In the end, only a political settlement between the Kosovars and the Serbs was likely to prevent a return to war. In the spring of 1999, realizing that time was running short, the Clinton administration sent Christopher Hill, a Holbrooke aide and the current U.S. ambassador to Macedonia, to forge a deal. His was an impossible task -- the Kosovars demanded independence, the Serbs demanded sovereignty. Predictably, Hill's efforts (which culminated at Rambouillet) went for naught.

If Milosevic's acceptance of the agreement represented little more than a tactical retreat, only vigorous enforcement of its terms could ensure that Holbrooke had achieved anything worthwhile. Unfortunately, Holbrooke's "civilian army" of unarmed verifiers was utterly unable to enforce compliance. Any serious enforcement mechanism was ruled out by Washington's decision not to deploy ground troops in the region, even to help implement a U.S.-negotiated agreement. The president and his advisers even ruled out participating in a NATO force deployed in Macedonia to protect the 2,000 verifiers inside Kosovo, although the largest contingent of verifiers were Americans.

Absent enforcement, it was entirely predictable that Milosevic would fail to comply. Indeed, as President Clinton warned when word of Holbrooke's agreement with the Serb leader reached the United States, "Commitments are not compliance. Balkan graveyards are filled with President Milosevic's broken promises."

The cease-fire never went into effect. The Kosovar rebels, predictably, took advantage of the Serb retreat, and fighting soon escalated. By January 1999, the Serbs were up to their usual tricks. The result: 45 Albanians were brutally massacred near the village of Racak. Equally important, the Serbs failed to draw down their forces to the 12,500 army and 6,500 police troops permitted under the agreement. What is more, by February there was ample evidence that Milosevic was preparing a major assault, with heavily armed forces amassing near the Serb-Kosovo border.

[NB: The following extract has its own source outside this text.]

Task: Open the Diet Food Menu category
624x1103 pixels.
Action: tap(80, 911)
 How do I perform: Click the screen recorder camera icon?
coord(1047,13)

The OSCE and NATO verifiers on the ground and in the air did their job. They reported the escalation in fighting, were quickly on the scene following the Racak massacre, informed NATO that troops had neither withdrawn in sufficient numbers nor been confined to barracks and border posts, and notified Allied capitals of the major buildup just outside Kosovo. But NATO failed to follow up. Although NATO's order to strike Belgrade in case of non-compliance ostensibly remained in effect, the United States and its Allies had quickly and quietly with-drawn many of their air assets from the region in late 1998. Washington's refusal to deploy ground forces further deprived NATO of a real option for countering Serb moves. And so, Milosevic, confident that his defiance would exact no forceful response, did as he pleased.

Once again, Holbrooke had negotiated and the Clinton administration had assented to an agreement that depended for its success on trust that Milosevic would comply. And once again, the administration was left with a choice between accepting non-compliance and escalating the conflict. NATO rightly rejected the former option, but as its bomb-and-pray strategy underscored, it was not prepared to prevent the Serb onslaught on the Kosovars.

NATO's perseverance in its bombing strategy finally paid off. The Alliance has succeeded where Holbrooke failed -- all Serb forces are out of Kosovo, and a real (not a civilian) army of 50,000 troops has moved in. Equally important, the Clinton administration has finally abandoned the belief that Milosevic must be a part of any deal -- that he is not only the arsonist but also the fireman of the Balkans, as Holbrooke puts it.

It has long been evident that Milosevic is a fireman only when the West makes him one, and he performs the role only in order to set other fires other days. Now, NATO's dominance in Kosovo obviates the need to rely on Milosevic and provides a solid basis for seeking his early removal and transfer to the Hague, where he can stand trial for his arsonist's career. The only regret is that NATO did not act soon enough to prevent the horrendous suffering of the Kosovar people.

Ivo H. Daalder is a visiting fellow at the Brookings Institution and author of the forthcoming Getting to Dayton: The Making of America's Bosnia Policy.